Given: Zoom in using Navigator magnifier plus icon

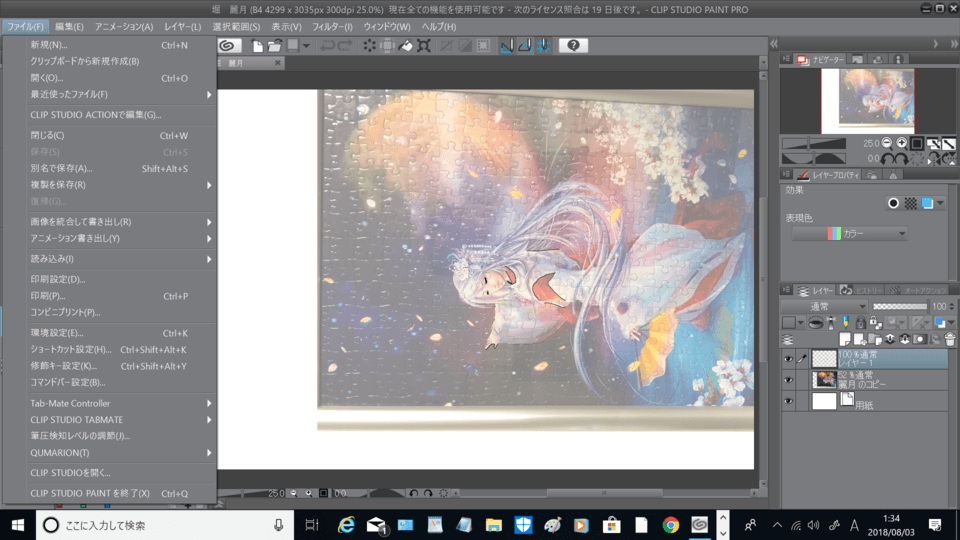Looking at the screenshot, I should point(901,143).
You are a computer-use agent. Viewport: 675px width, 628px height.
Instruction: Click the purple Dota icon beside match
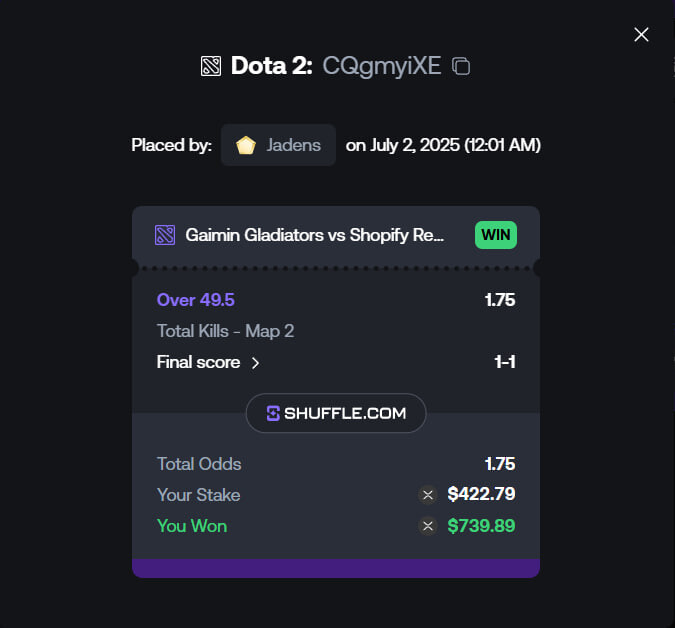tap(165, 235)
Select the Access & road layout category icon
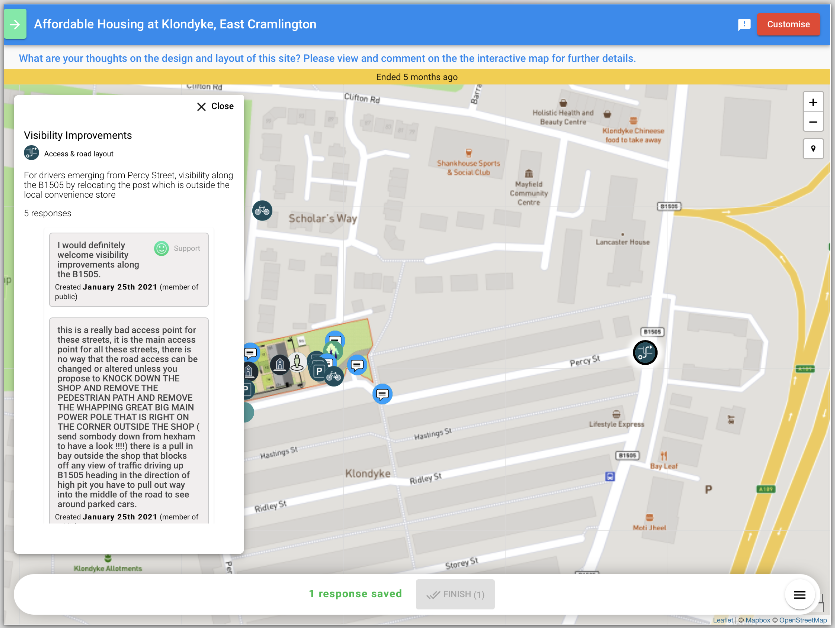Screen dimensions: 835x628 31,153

==

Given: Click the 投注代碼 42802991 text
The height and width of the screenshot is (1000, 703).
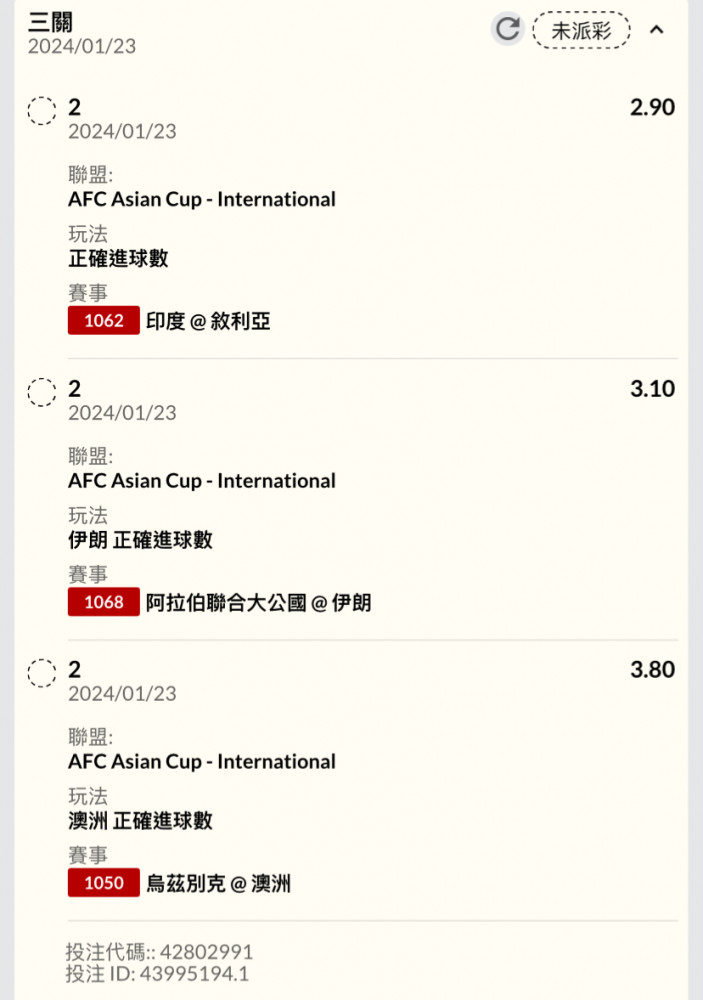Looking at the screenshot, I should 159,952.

...

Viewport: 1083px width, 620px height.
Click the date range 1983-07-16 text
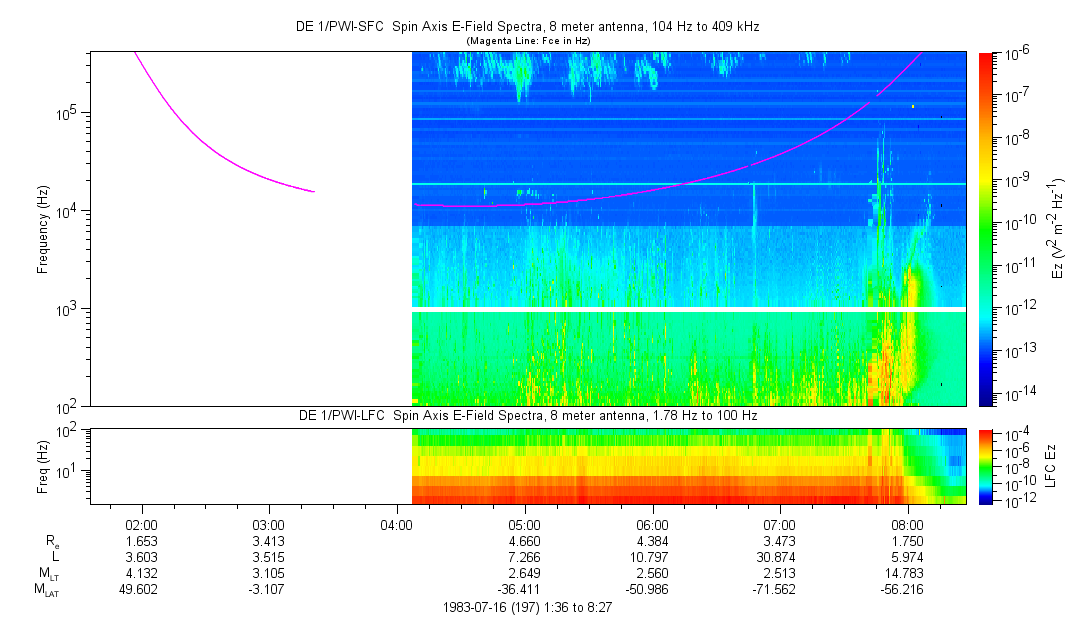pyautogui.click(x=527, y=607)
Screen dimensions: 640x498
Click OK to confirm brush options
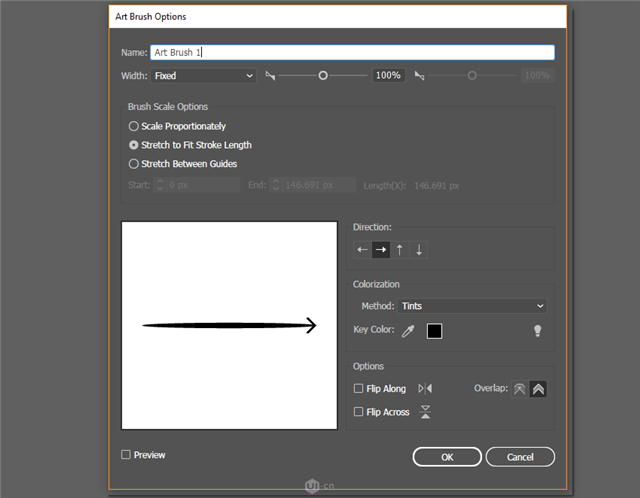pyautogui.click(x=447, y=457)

▸ **What the task asks**: Filter the records above, keeping each line that contains the word "Viewport".

▸ **Task answer**:
You are a computer-use agent. Viewport: 675px width, 628px height.
Viewport: 1083px width, 620px height.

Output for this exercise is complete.